Sanità
Sanità, senza chi cura non resta nulla
Senza un investimento reale sul personale sanitario, ogni riforma rischia di restare un guscio vuoto.
Nell’editoriale pubblicato oggi, 3 giugno, su Il Corriere della Sera, Ferruccio de Bortoli firma un’analisi puntuale, inquieta, sulla tenuta del nostro sistema sanitario. Invoca un nuovo patto tra pubblico e privato, l’uso dell’intelligenza artificiale, l’elaborazione predittiva dei dati, il rilancio della prevenzione. L’approccio è quello dell’uomo di Stato: sobrio, razionale, perfettamente composto.
Ma qualcosa manca. Manca ciò che non fa notizia finché non viene meno del tutto. Manca chi cura.

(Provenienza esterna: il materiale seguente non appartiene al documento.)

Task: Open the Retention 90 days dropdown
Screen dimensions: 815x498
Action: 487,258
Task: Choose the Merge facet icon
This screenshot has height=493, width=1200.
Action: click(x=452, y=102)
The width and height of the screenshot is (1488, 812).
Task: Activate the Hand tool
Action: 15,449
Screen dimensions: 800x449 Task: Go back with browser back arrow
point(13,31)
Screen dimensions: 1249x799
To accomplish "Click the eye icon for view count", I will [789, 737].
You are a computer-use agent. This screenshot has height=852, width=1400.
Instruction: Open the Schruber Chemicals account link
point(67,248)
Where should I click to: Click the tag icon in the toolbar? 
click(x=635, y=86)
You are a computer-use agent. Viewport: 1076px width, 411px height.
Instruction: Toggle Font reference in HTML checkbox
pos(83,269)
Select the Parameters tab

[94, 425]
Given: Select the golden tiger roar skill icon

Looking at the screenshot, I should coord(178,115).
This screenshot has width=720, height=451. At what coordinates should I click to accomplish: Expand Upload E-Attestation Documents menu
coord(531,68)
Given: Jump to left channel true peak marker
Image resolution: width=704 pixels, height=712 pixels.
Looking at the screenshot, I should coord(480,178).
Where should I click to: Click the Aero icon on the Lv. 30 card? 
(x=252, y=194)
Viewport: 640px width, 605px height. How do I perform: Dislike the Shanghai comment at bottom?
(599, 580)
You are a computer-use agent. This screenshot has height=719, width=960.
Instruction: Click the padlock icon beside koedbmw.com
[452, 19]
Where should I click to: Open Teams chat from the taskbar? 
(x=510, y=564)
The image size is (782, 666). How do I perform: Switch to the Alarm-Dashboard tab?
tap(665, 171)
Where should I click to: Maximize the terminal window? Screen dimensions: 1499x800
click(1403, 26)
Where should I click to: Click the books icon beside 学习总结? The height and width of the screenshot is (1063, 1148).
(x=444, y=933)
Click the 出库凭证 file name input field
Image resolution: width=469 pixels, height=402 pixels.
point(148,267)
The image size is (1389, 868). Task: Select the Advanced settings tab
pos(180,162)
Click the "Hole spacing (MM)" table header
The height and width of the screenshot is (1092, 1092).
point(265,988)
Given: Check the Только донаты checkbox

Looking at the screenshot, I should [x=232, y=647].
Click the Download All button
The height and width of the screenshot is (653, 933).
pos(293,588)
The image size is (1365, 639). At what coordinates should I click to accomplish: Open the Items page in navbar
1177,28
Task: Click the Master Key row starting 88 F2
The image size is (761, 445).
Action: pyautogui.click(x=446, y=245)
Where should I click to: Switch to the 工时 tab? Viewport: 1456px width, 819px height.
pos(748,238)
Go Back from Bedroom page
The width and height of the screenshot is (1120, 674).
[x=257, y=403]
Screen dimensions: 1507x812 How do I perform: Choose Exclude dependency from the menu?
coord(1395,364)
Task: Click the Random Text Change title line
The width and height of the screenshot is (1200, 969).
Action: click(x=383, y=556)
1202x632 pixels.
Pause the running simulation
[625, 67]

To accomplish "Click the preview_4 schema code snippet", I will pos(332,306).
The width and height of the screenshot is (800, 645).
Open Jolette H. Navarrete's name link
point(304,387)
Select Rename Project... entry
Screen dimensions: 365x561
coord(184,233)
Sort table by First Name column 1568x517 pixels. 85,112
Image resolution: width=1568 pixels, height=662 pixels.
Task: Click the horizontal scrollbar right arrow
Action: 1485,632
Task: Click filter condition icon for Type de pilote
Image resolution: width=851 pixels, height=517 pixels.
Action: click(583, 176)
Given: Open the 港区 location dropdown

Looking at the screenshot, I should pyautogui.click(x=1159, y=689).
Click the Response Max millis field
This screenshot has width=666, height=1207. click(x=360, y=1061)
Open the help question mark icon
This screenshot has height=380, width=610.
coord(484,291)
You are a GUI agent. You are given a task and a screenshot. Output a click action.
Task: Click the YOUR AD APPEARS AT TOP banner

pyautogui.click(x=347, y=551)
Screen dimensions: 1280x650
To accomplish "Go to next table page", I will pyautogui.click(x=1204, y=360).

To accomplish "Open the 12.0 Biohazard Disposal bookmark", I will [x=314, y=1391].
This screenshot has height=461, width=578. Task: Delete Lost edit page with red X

Il sistema è già collassato, ma non nei grafici. Collassa dove la mano non arriva, dove il medico non c’è, dove l’infermiere si è dimesso. Collassa ogni notte nei pronto soccorso con un solo turno attivo per un’intera provincia. Collassa quando, davanti a una diagnosi precoce, non c’è nessuno a prendere in carico quella vita. Possiamo avere tutte le piattaforme predittive che vogliamo, ma senza persone diventano solo specchi per statistiche.
In questa realtà che parla più forte di qualsiasi algoritmo, le parole più vere le ha dette Giuseppe Maria Milanese, presidente nazionale di Confcooperative Salute, su La Stampa del 31 maggio 2025:
«Il Pnrr, che doveva dare una svolta al sistema socio-assistenziale, si sta rivelando uno dei più grandi fallimenti della storia italiana».
Una frase netta, ma non ideologica. È il grido di chi ogni giorno incrocia gli sguardi di chi regge pezzi di sanità residua. Milanese non difende un modello astratto: denuncia l’assenza strutturale di investimento sul personale. Non sono state costruite reti territoriali, non si è creduto nella medicina di prossimità. Si è puntato tutto su strutture, muri, macchinari. Ma si è dimenticato che senza chi le abita, quelle strutture sono scatole vuote.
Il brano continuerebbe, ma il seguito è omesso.